Demoder 15 obtains recognition result based on acoustics mark and language score.Particularly, shown in following equation (1), the word W of registration is the Probability p (W|X) of input speech data X in dictionary 14 if calculate wherein, then with sequential search with high probability and export word candidate.

p(W|X)∝p(W)·p(X|W) ...(1)

In addition, the equation (2) shown in below demoder 15 utilizes is estimated optimum.

W＝argmaxp(W|X) ...(2)

The language model that language score calculating unit 13 uses is a statistical language model.Can from learning data, automatically create statistical language model, even and also can recognizing voice when the arrangement of the word of input in the speech data and syntax rule are slightly different by the N-gram model representation.Suppose according to the speech recognition equipment 10 of the embodiment of the invention intention relevant in the content of estimating to speak with being paid close attention to of task, for this reason, language model database 17 be equipped with being paid close attention to of task in comprise each be intended to corresponding a plurality of statistical language models.In addition, language model database 17 is equipped with the statistical language model corresponding with the content (it is inconsistent with being paid close attention to of task) of speaking so that ignore at estimating (this will be described in detail later) with the intention of the inconsistent content of speaking of task.

There is the problem that is difficult to make up a plurality of statistical language models corresponding with each intention.Even this is because can be collected in medium such as books, newspaper, magazine and a large amount of text datas on the website, it is also very bothersome to select the phrase that the speaker can say, and is difficult to have a large amount of corpus at each intention.In addition, be not easy in each text to specify intention or at each intention classifying text.

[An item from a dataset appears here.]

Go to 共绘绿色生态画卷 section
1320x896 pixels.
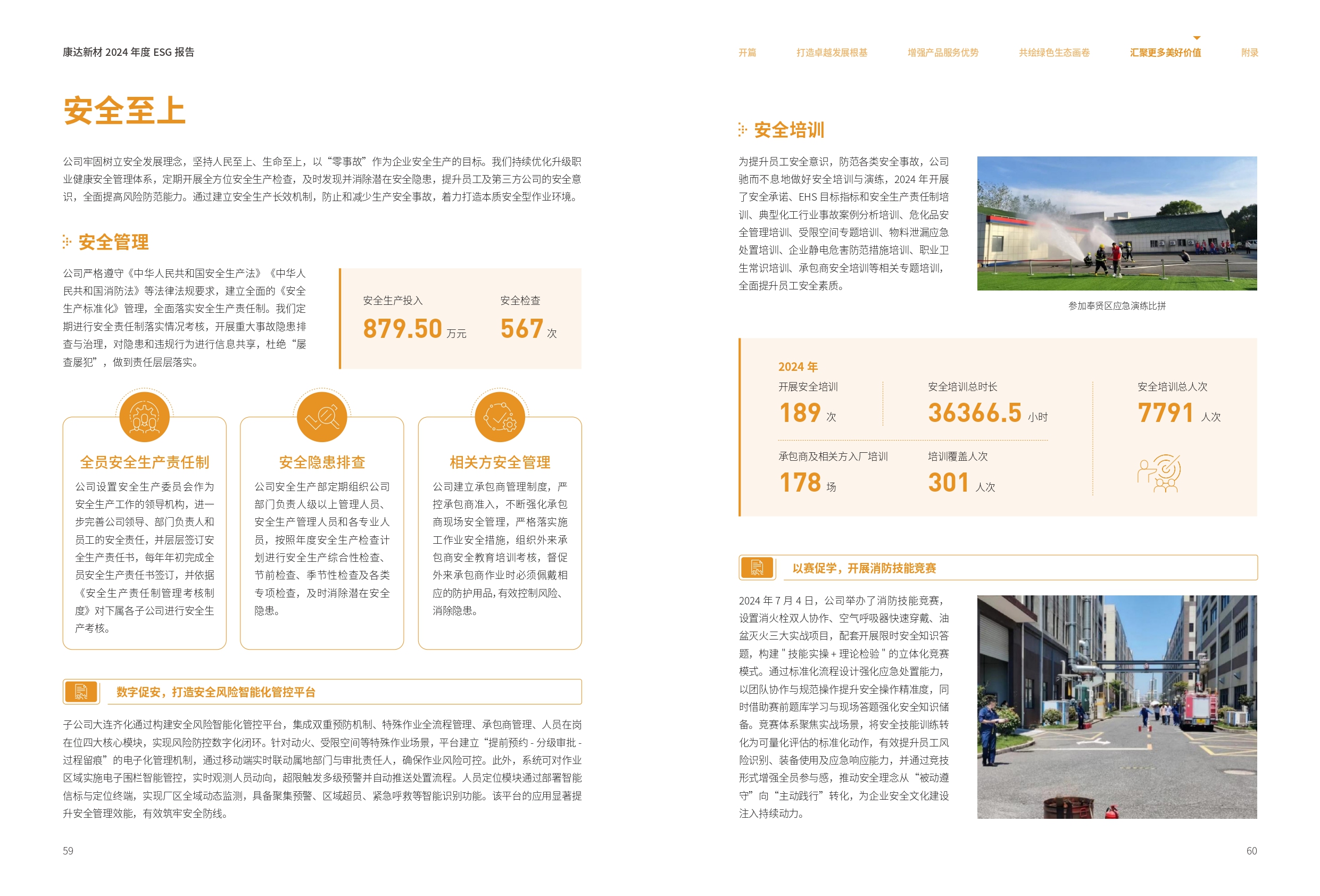pyautogui.click(x=1054, y=52)
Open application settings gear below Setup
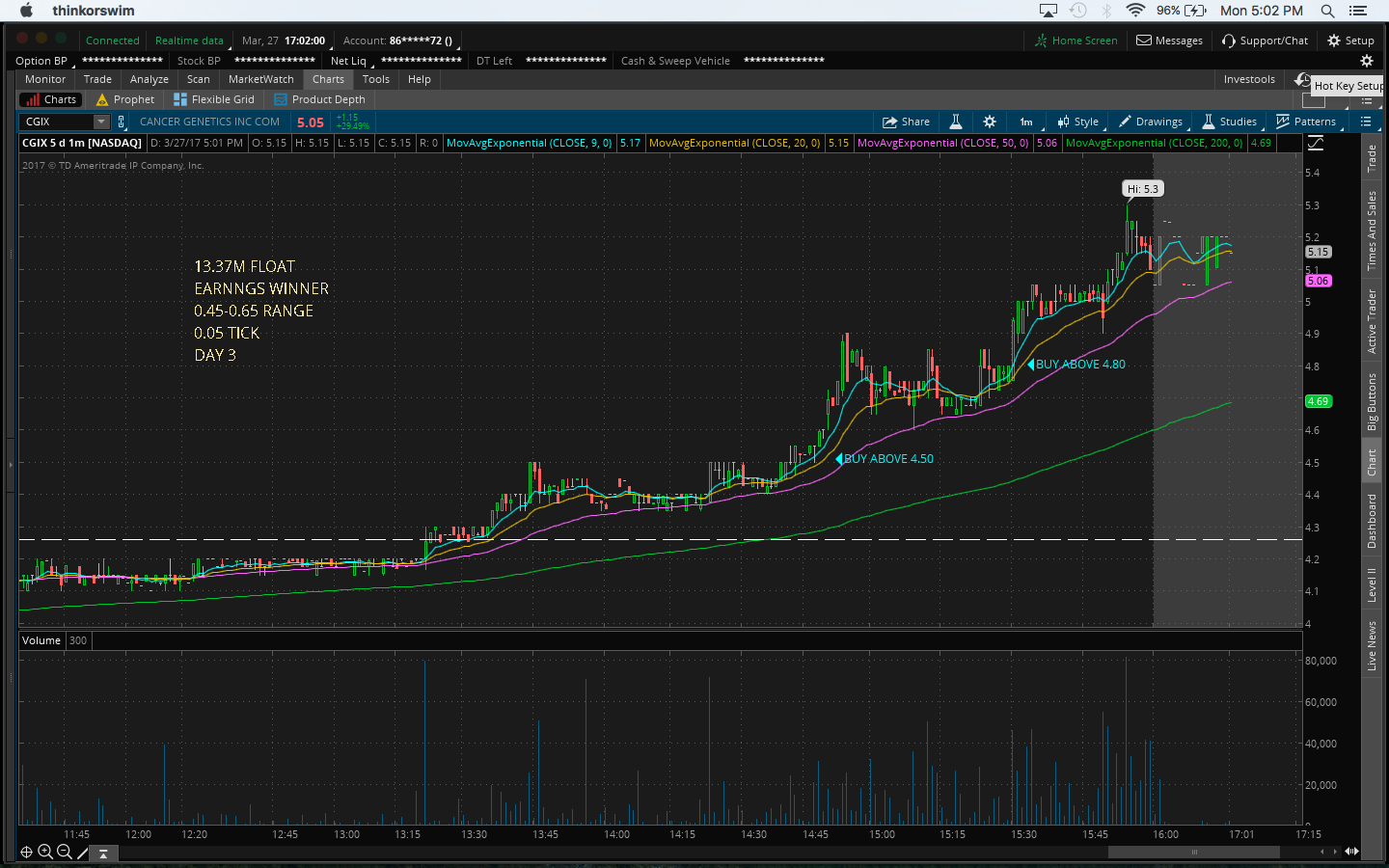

Therefore, make can be simply and collect the corpus with content that the speaker can say at each intention, and by using the technology that makes up statistical language model from syntactic model, make up statistical language model at each intention suitably for present embodiment.

At first, if pre-determine the intention that in being paid close attention to of task, comprises, then pass on the abstract required phrase of intention (or symbolism) to create syntactic model effectively by making.Next, by using the syntactic model of being created, automatically produce the statement consistent with each intention.Similarly, collect corpus at each intention after, can make up a plurality of statistical language models corresponding by utilizing statistical technique to carry out probability estimate from each corpus with each intention with content that the speaker can say.

In addition, for example, Karl Weilhammer, Matthew N.Stuttle and Steve Young (Interspeech, 2006) " the Bootstrapping Language Models for DialogueSystems " that is shown described the technology that makes up statistical language model from syntactic model, but do not mention effective construction method.On the contrary, in the present embodiment, can make up statistical language model from syntactic model effectively as described as follows.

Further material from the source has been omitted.